What it is
A turnaround is a company the market has given up on — usually one posting GAAP (accounting) losses — that is nonetheless still generating real cash and has a credible path back to health. Think cyclical businesses at the bottom of their cycle, companies mid-restructuring, or names beaten down on a temporary shock.
The distinction that matters most: a GAAP loss is not the same as burning cash. Accounting earnings include non-cash charges — depreciation, write-downs, restructuring provisions — that can push reported profit negative while the business still collects more cash than it spends. A company losing money "on paper" but generating positive free cash flow is in a completely different league from one literally running its bank account down.
Turnaround = out of favor and unprofitable on paper, but still generating cash, with a path to recovery
Why it works
Turnarounds are where the market's overreaction is most extreme. When a company stumbles, sentiment doesn't just sour — it overshoots. The stock gets sold by funds that can't own "losers," abandoned by analysts, and priced as if the bad times are permanent.
But cyclical troughs are, by definition, temporary, and cash-generative businesses don't usually disappear — they recover. When they do, two things re-rate at once: earnings turn positive and the market re-applies a normal multiple to them. That double move is why a successful turnaround can return far more than a steady compounder over the same window. You are paid for buying when it's uncomfortable.
What "good" looks like
The line between a turnaround and a falling knife is cash. Signals that separate them:
- Positive free cash flow despite the GAAP loss — the single most important filter. The business funds itself.
- A cyclical or one-time cause, not structural decline — a commodity-price trough, a temporary demand air-pocket, a fixable operational stumble.
- Improving trajectory — margins, orders, or cash flow troughing and turning, not still deteriorating.

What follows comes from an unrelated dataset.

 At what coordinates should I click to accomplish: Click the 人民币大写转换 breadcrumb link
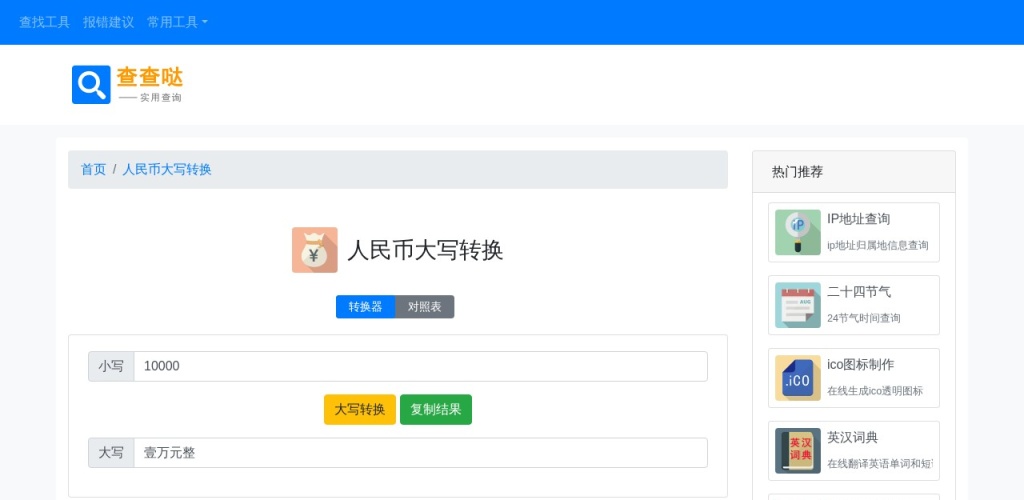coord(167,170)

- A survivable balance sheet — manageable debt and maturities, so the company lives long enough to recover.
Common gotchas
- Falling knives. The mirror image of the opportunity. A company in structural decline — disrupted, obsolete, losing share permanently — keeps falling for good reason. "Cheap and hated" is necessary but nowhere near sufficient; the recovery thesis has to be real.
- Cash burn dressed as a loss. If the negative earnings come with negative free cash flow and a shrinking cash balance, this isn't a turnaround — it's a slow-motion solvency problem. The FCF filter exists precisely to exclude these.

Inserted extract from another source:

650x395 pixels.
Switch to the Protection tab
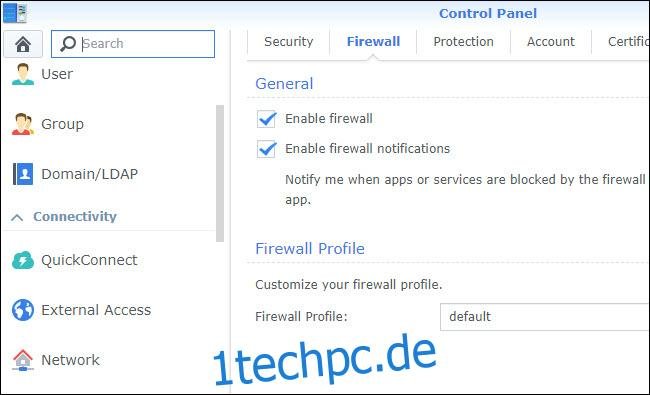[x=463, y=41]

- Leverage. Debt is what kills turnarounds before they turn. A highly levered company at a cyclical trough can be forced into a dilutive raise or worse before the recovery arrives.

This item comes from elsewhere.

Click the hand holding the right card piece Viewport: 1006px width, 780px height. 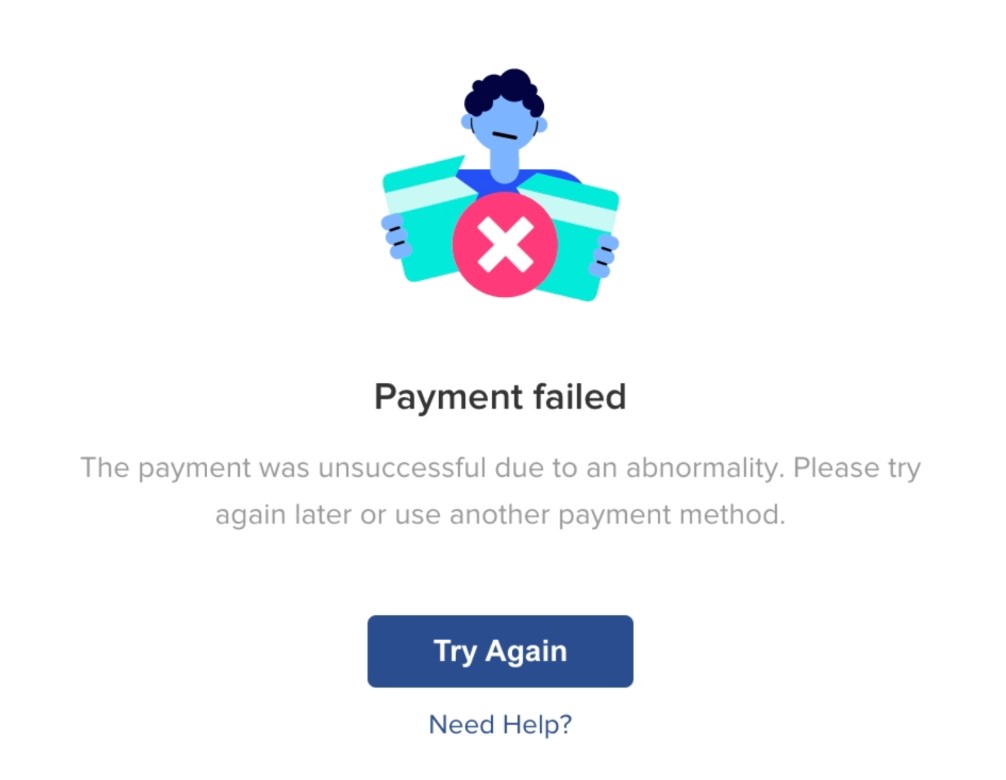click(604, 256)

- Catching it too early. Troughs can last longer than your patience. Sizing matters — these are higher-variance positions and should be weighted accordingly.
How we use it
The Turnarounds bucket surfaces out-of-favor companies generating real cash while posting GAAP losses — cheap recovery and cyclical-trough plays. The defining filter is positive free cash flow: it keeps the bucket populated with self-funding survivors (cyclical industrials, commodity producers at a low ebb, recovering operators) rather than cash-burning zombies.
Two clarifications on what this bucket is not. It is not speculation — genuine lottery tickets (pre-profit, story-driven, cash-burning) live on the separate Moonshots shelf, which is explicitly outside the tracked model. And because the variance here is higher than in the Momentum or Value buckets, the standing guidance is to position-size carefully.
Bottom line
Turnaround investing is buying what the market has wrongly left for dead — companies that look ugly on the income statement but still generate cash and have a real path back. The edge comes from the crowd's tendency to over-extrapolate bad times; the risk is mistaking terminal decline for a temporary trough. Insist on positive free cash flow, demand a real recovery catalyst, respect the balance sheet, and size for the volatility. Get those right and the survivors re-rate hard.